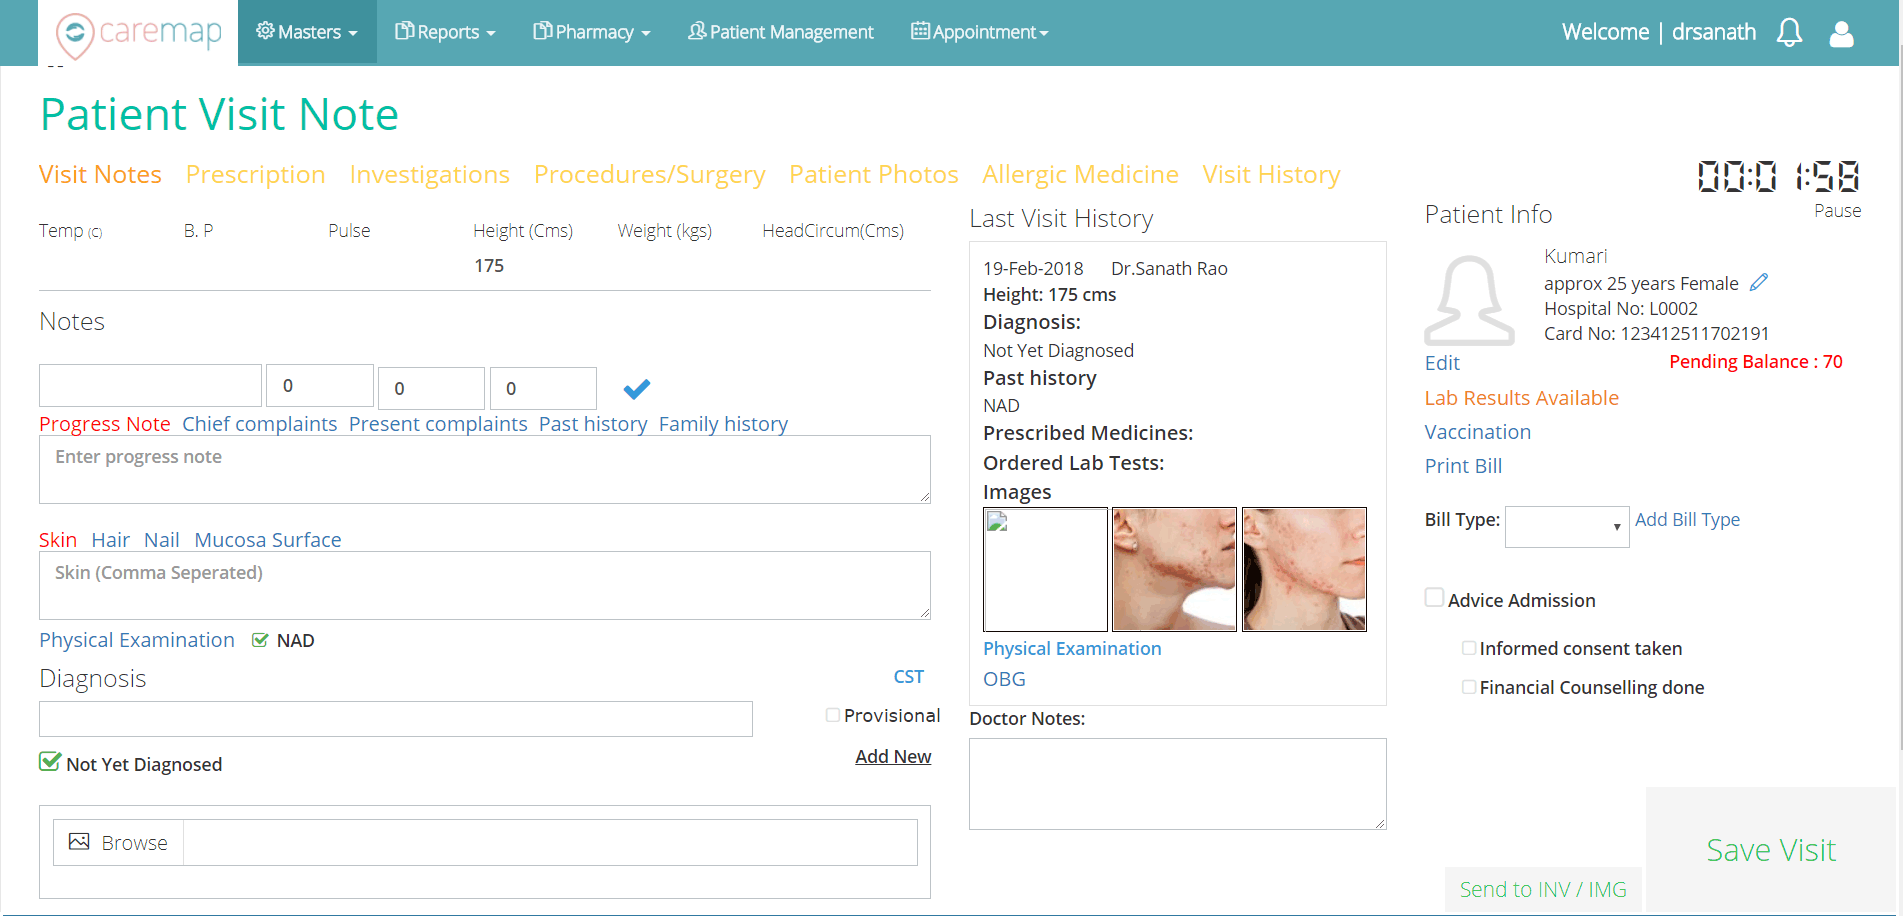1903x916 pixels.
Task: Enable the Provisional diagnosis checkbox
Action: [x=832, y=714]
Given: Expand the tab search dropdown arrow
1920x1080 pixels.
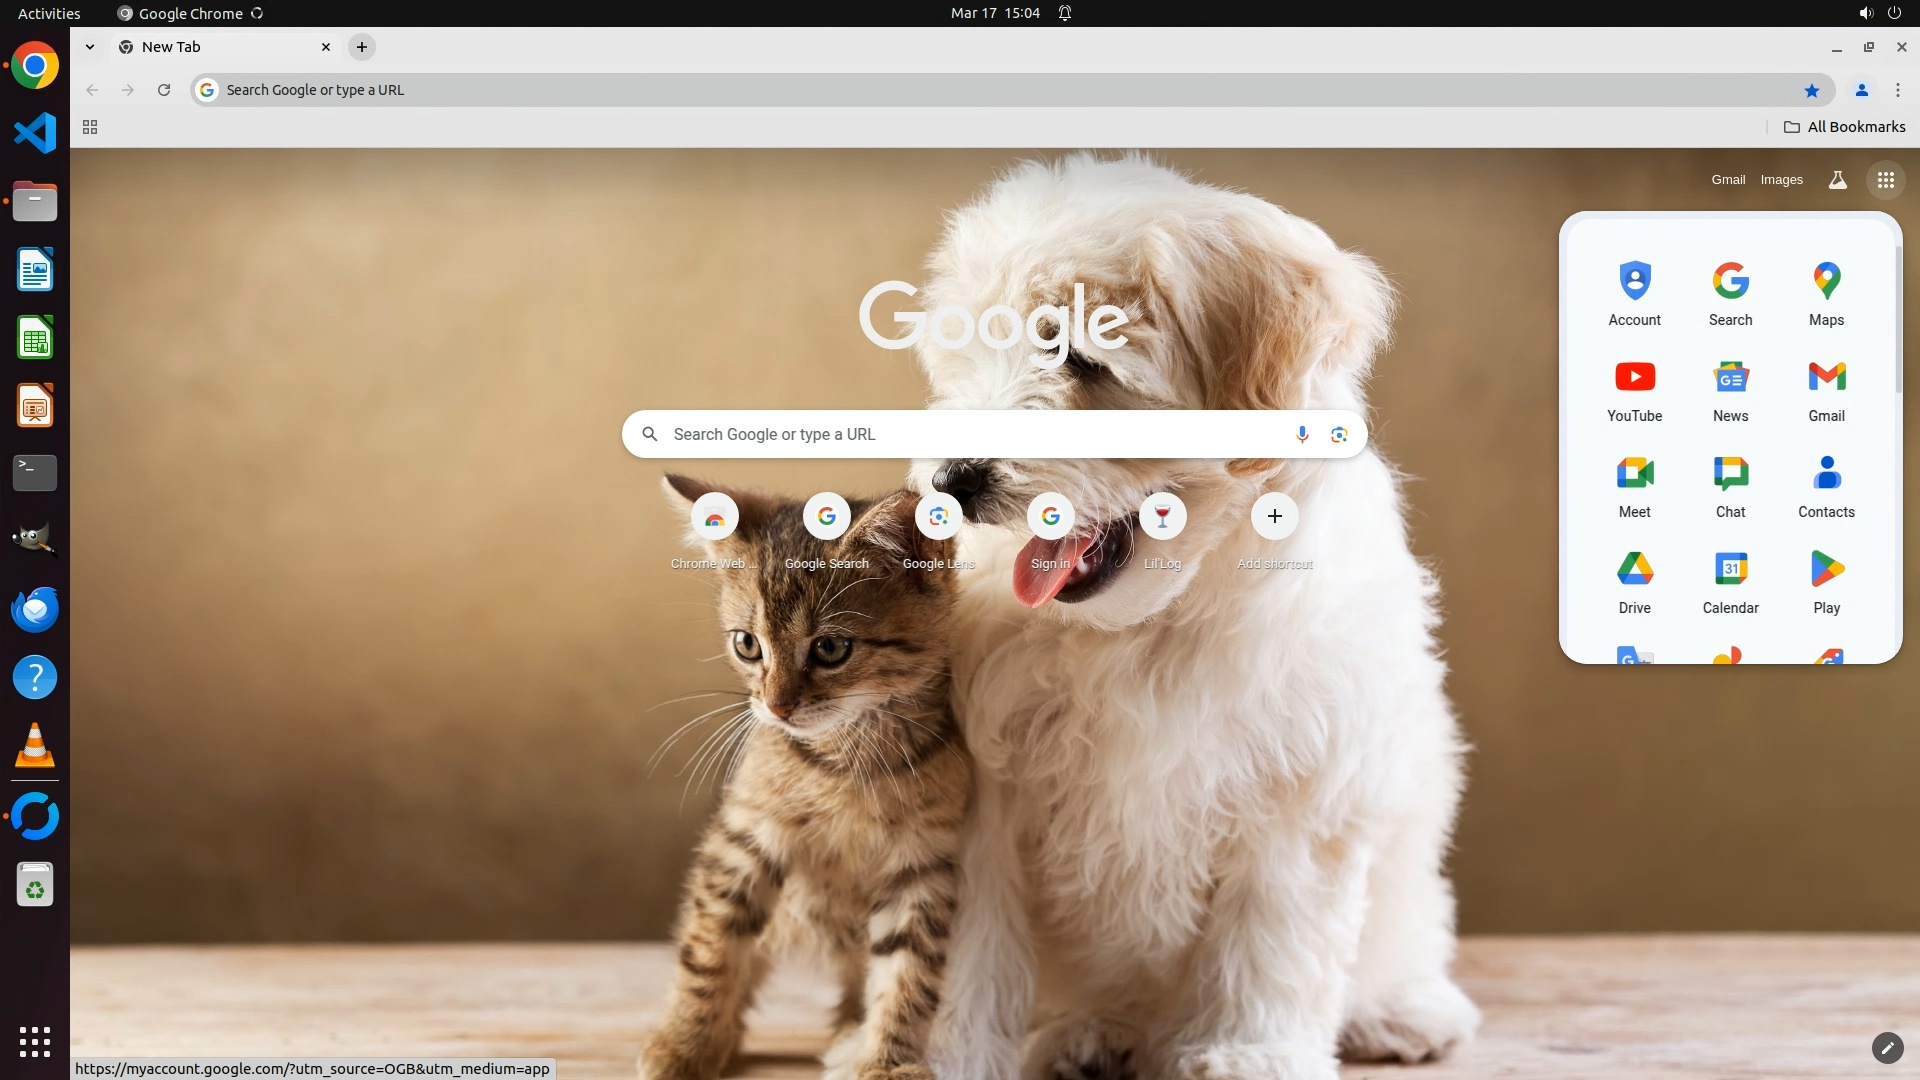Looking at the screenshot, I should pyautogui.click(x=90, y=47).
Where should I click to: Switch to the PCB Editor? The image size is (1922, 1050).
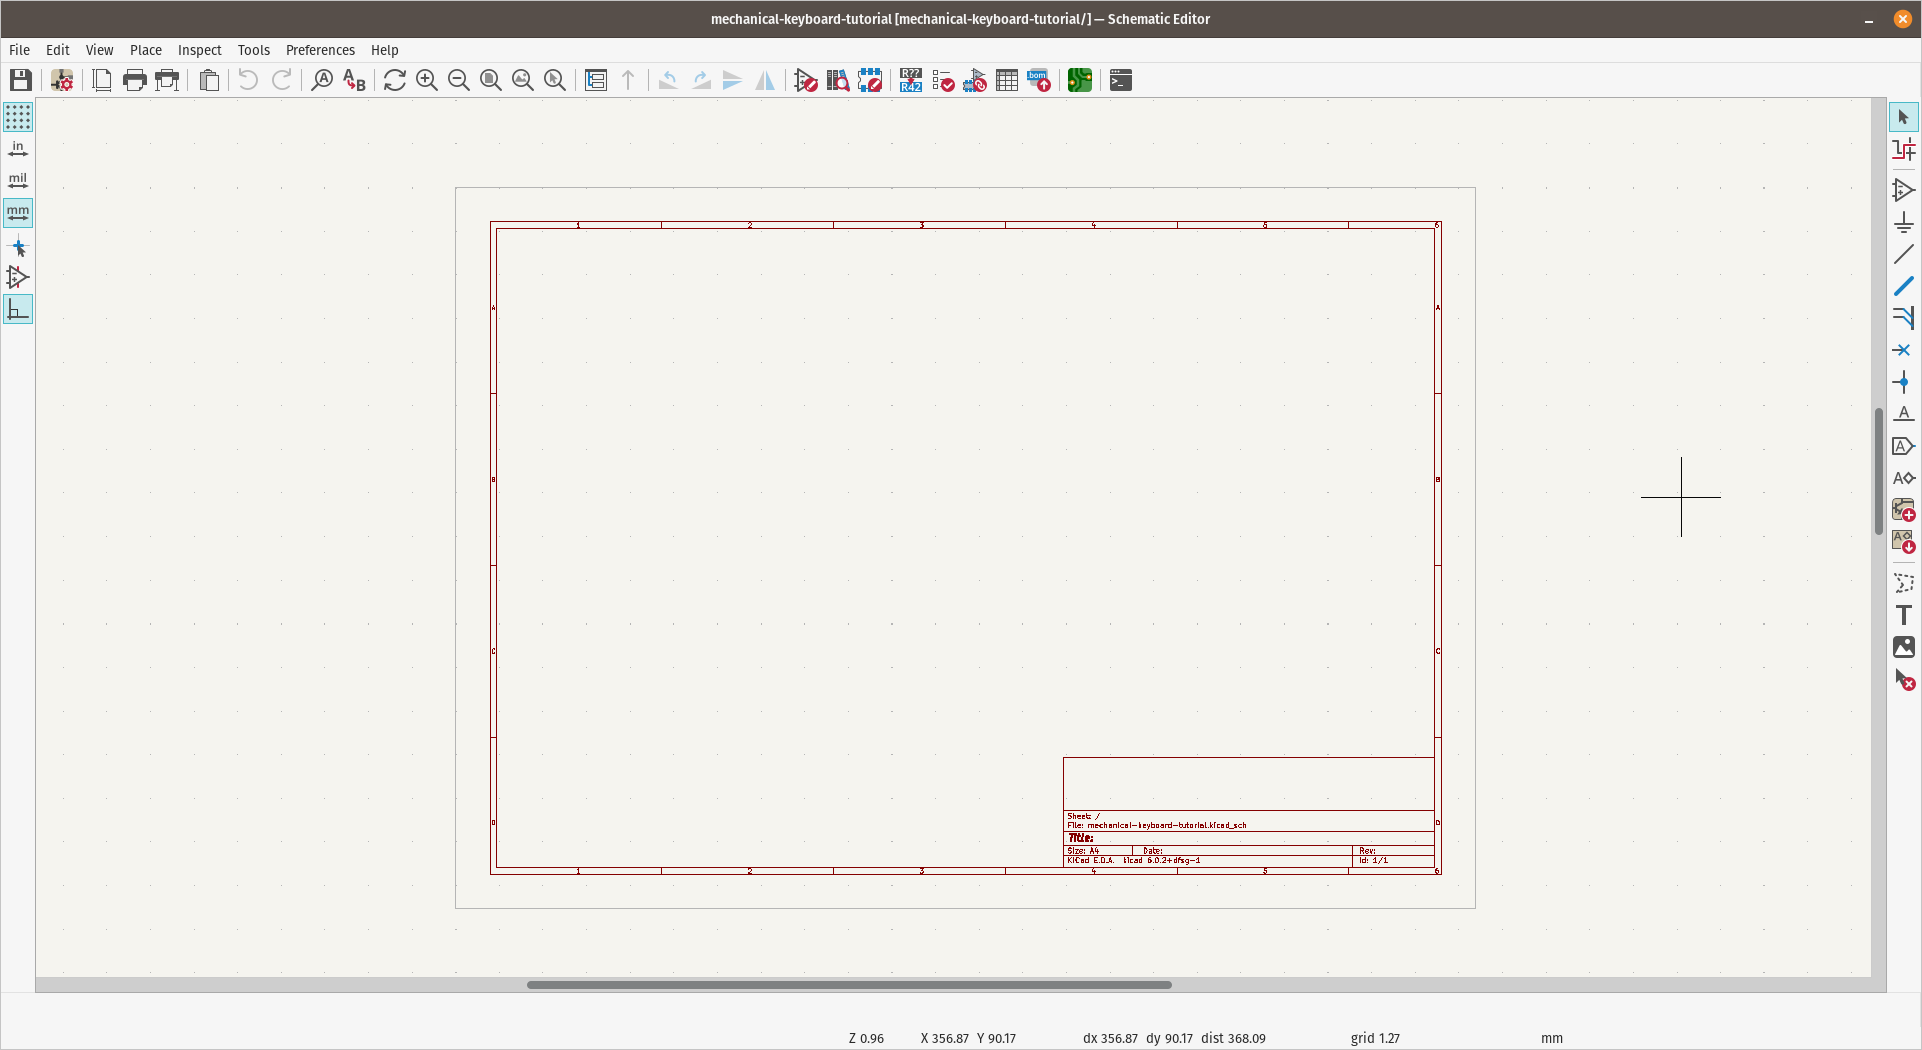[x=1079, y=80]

________________________________________

A word-for-word copy of the lines from the one with "Given: Expand the tab search dropdown arrow" through the last line of the data above is required, with both end lines included and no pictures.

Given: Expand the tab search dropdown arrow
1920x1080 pixels.
Looking at the screenshot, I should pyautogui.click(x=90, y=47).
Where should I click to: Switch to the PCB Editor? The image size is (1922, 1050).
[x=1079, y=80]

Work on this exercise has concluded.